- Birth name: Daniel Joseph Kanter
- Born: June 10, 1981 (age 44) Ottawa, Ontario, Canada
- Origin: Toronto, Ontario, Canada
- Occupation(s): Producer, songwriter, musical director, musician
- Instrument(s): Guitar, piano, keyboard, drums, bass, harmonica
- Years active: 2000–present
- Website: twitter.com/dankanter

= Dan Kanter =

Daniel Joseph Kanter (born June 10, 1981) is a Canadian multi-instrumentalist, musical director, performance coach, and multi-platinum-selling songwriter/producer from Toronto, Ontario. He is the musical director and former lead guitarist for Justin Bieber. Kanter has written and produced numerous songs and albums – most notably co-writing and co-producing the song "Be Alright" on Bieber's album Believe, and co-producing Bieber's albums My Worlds Acoustic and Believe Acoustic. Kanter has also directed and performed with Stevie Wonder, Carlos Santana, Miley Cyrus, Shawn Mendes, Drake, Bob Weir, Ariana Grande, Logic, Usher, Julia Michaels, Keith Urban, and Mike Gordon and Jon Fishman of Phish. He was a judge on the YTV singing competition TV show The Next Star and the CBC music competition TV show Searchlight. He is the host of the CBC show Guitars In Hand with Dan Kanter.

==Early years==
Kanter was born in Ottawa, Ontario. At a young age, Kanter learned piano, drums, and guitar. When he was 13, he co-starred on the television show Leaps And Bounds. Kanter began playing clubs with his band Hubris in his hometown of Ottawa, Ontario, at the young age of 14. While attending Sir Robert Borden High School, Kanter co-wrote a full-length musical titled "Destiny: The Musical" which was performed at the school. Kanter headed to Toronto to study classical composition and analysis at York University. While at York University, Kanter played bass in local Toronto funk band Avenue Road. He graduated in 2007 from York University with a Bachelor of Fine Arts in music, and then under the supervision of Rob Bowman, specialized in the works of Bob Dylan at York University's Graduate school.

==Career==

=== Work with Justin Bieber ===
In 2010, Kanter co-produced Bieber's album My Worlds Acoustic. In 2011, Kanter starred in the 3-D concert film Justin Bieber: Never Say Never. As of 2019, the film's gross holds the record for the most successful concert film of all time and the third most successful documentary of all time. Kanter also co-wrote and produced the song "Be Alright" on Bieber's albums Believe (2012) and Believe Acoustic (2013). In 2013 Kanter was featured in the biographical concert film Justin Bieber's Believe. Kanter co-produced and performed on "What Do You Mean?" (Acoustic) on Bieber's album "Purpose" (bonus track). Kanter co-produced and co-wrote the Poo Bear, Justin Bieber, and Jay Electronica song "Hard To Face Reality" on Poo Bear's 2018 album "Poo Bear Presents: Bearthday Music".

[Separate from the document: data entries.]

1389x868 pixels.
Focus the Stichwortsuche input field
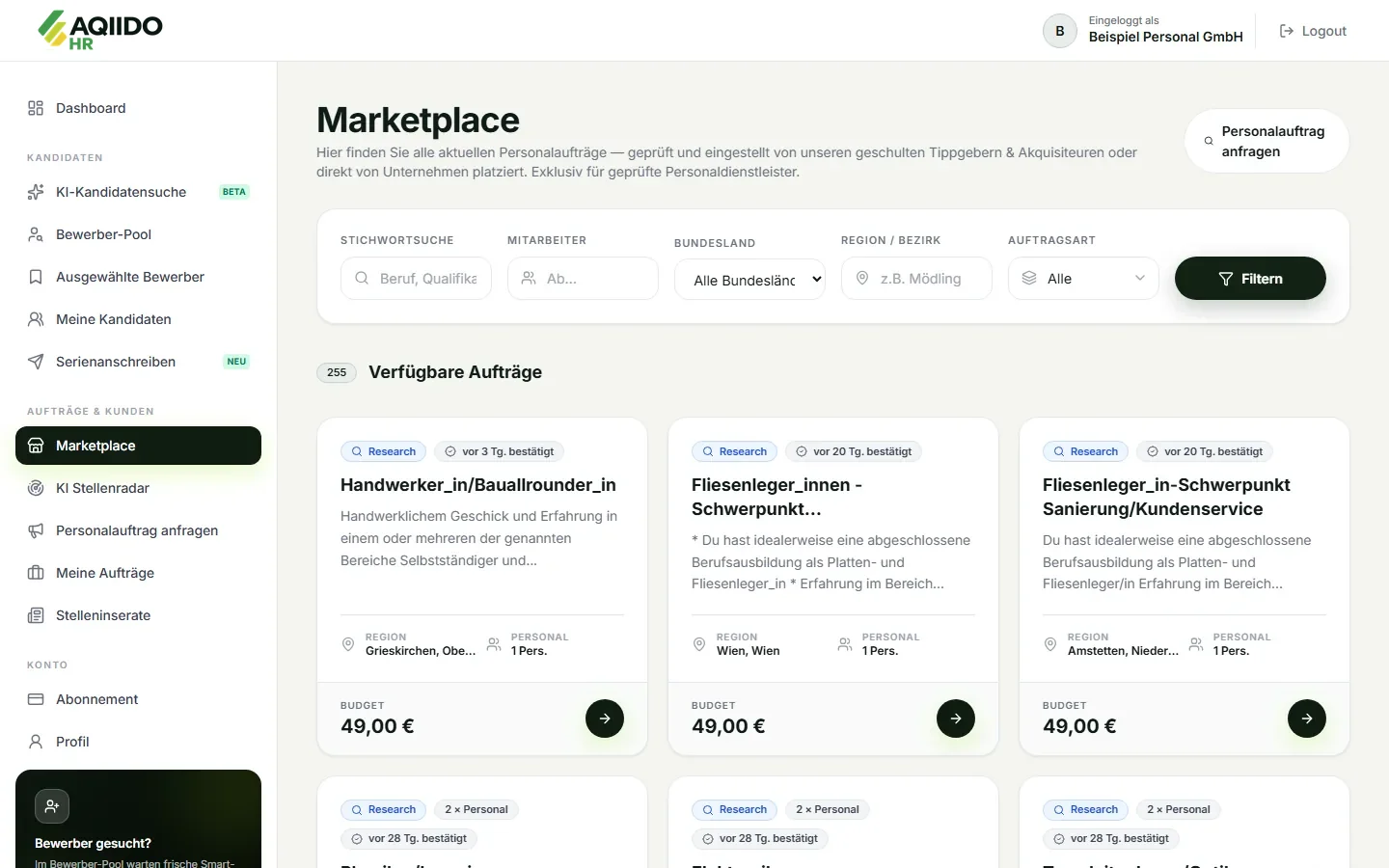point(416,279)
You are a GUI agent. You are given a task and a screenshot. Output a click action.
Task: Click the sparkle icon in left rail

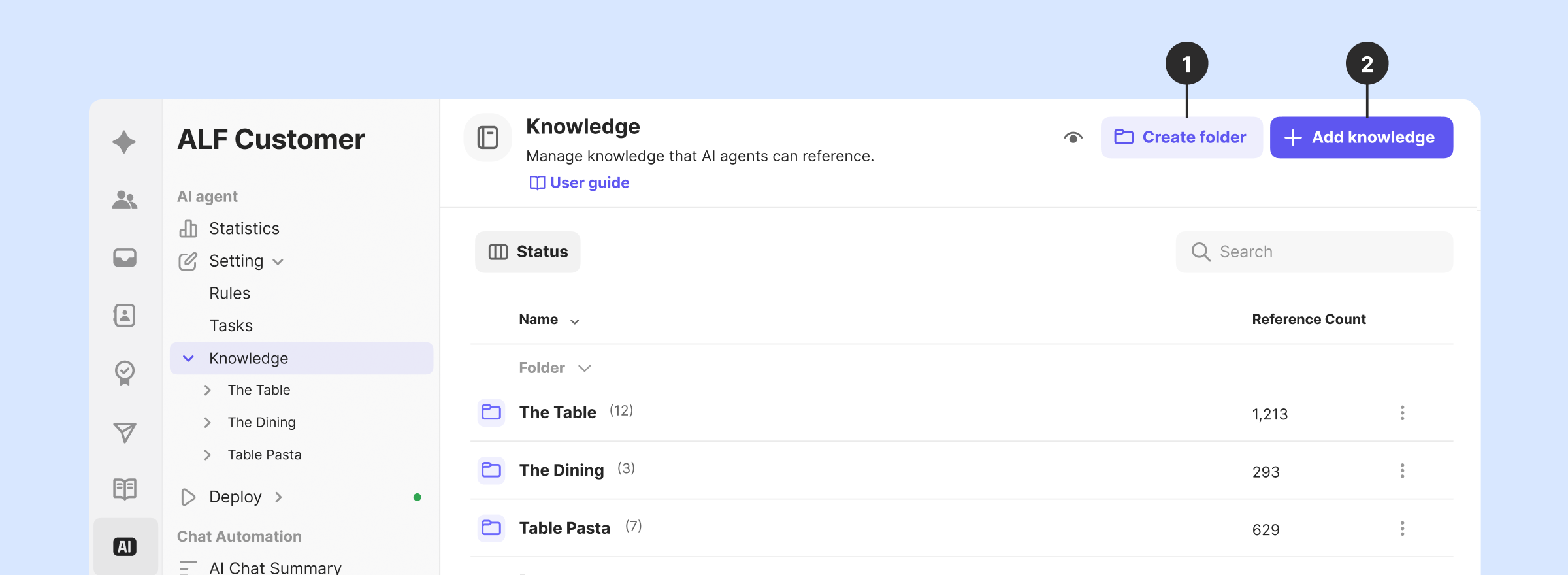click(124, 142)
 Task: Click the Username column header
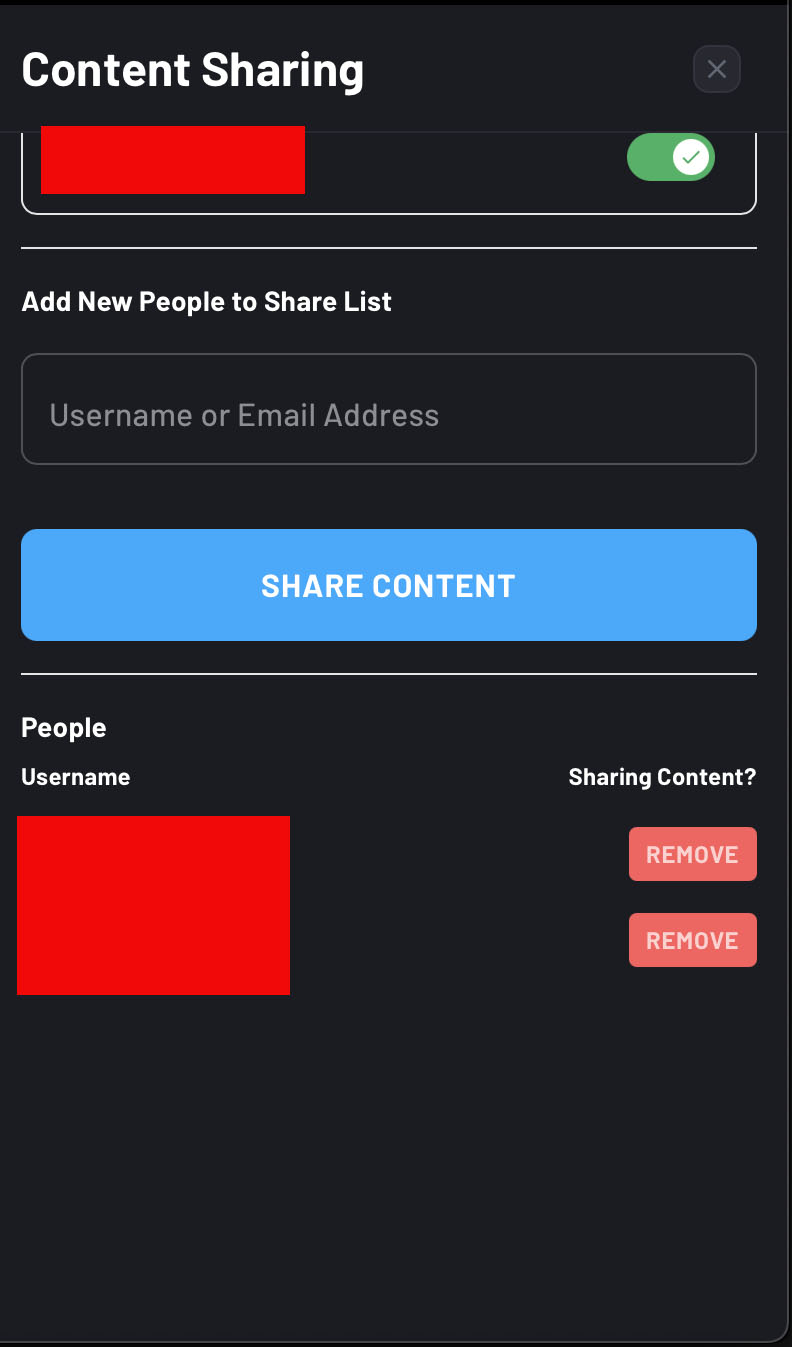(x=76, y=777)
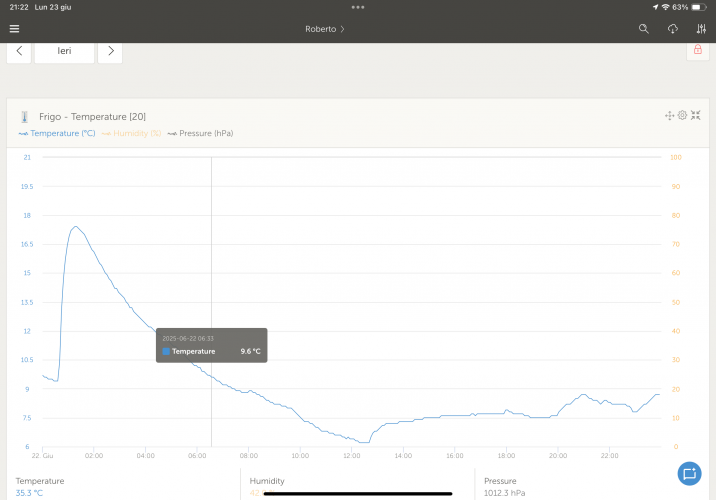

=== Other accomplishments ===
Kanter was a judge on the hit YTV singing competition TV show "The Next Star". He has performed on two episodes of Saturday Night Live. Kanter co-wrote the song "ABC" on Cody Simpson's album Free. Kanter directed Logic, Khalid, and Alessia Cara's powerful performances of 1-800-273-8255 at the 2017 MTV Video Music Awards and 60th Annual Grammy Awards. In 2017, he was a judge on the CBC music competition TV show "Searchlight". Kanter is the host of the CBC show "Guitars In Hand with Dan Kanter". Dan co-wrote the hit song Infra-Red on Three Days Grace's 2018 album Outsider. "Infra-Red" went to number one on the U.S. Billboard Mainstream Rock. In Spring 2020 Dan co-produced and appeared with Justin Bieber, Bryan Adams, Geddy Lee, Avril Lavigne, Michael Buble, Sarah McLachlan, and other notable Canadians, in the all-Canadian ensemble cover of Lean On Me, which raised money for the Canadian Red Cross's COVID-19 initiative. The music video premiered during the 90-minute Canadian benefit concert Stronger Together, Tous Ensemble. In the summer of 2020, Kanter was involved with Alessia Cara's album This Summer: Live Off The Floor.

==Influences ==
Kanter grew up in a musical family. His father – an avid Bob Dylan fan – directed Canadian productions of musicals including The Who's Tommy, Les Misérables, Chicago and Little Shop Of Horrors. Kanter cites Michael Jackson, The Beatles, Bob Dylan, Elton John and Metallica as his biggest influences. He is a fan of grunge era bands, including Nirvana, Pearl Jam, and the Smashing Pumpkins. Kanter's guitar influences include Jimi Hendrix, Zakk Wylde, Stevie Ray Vaughan, David Gilmour of Pink Floyd, and Trey Anastasio of Phish.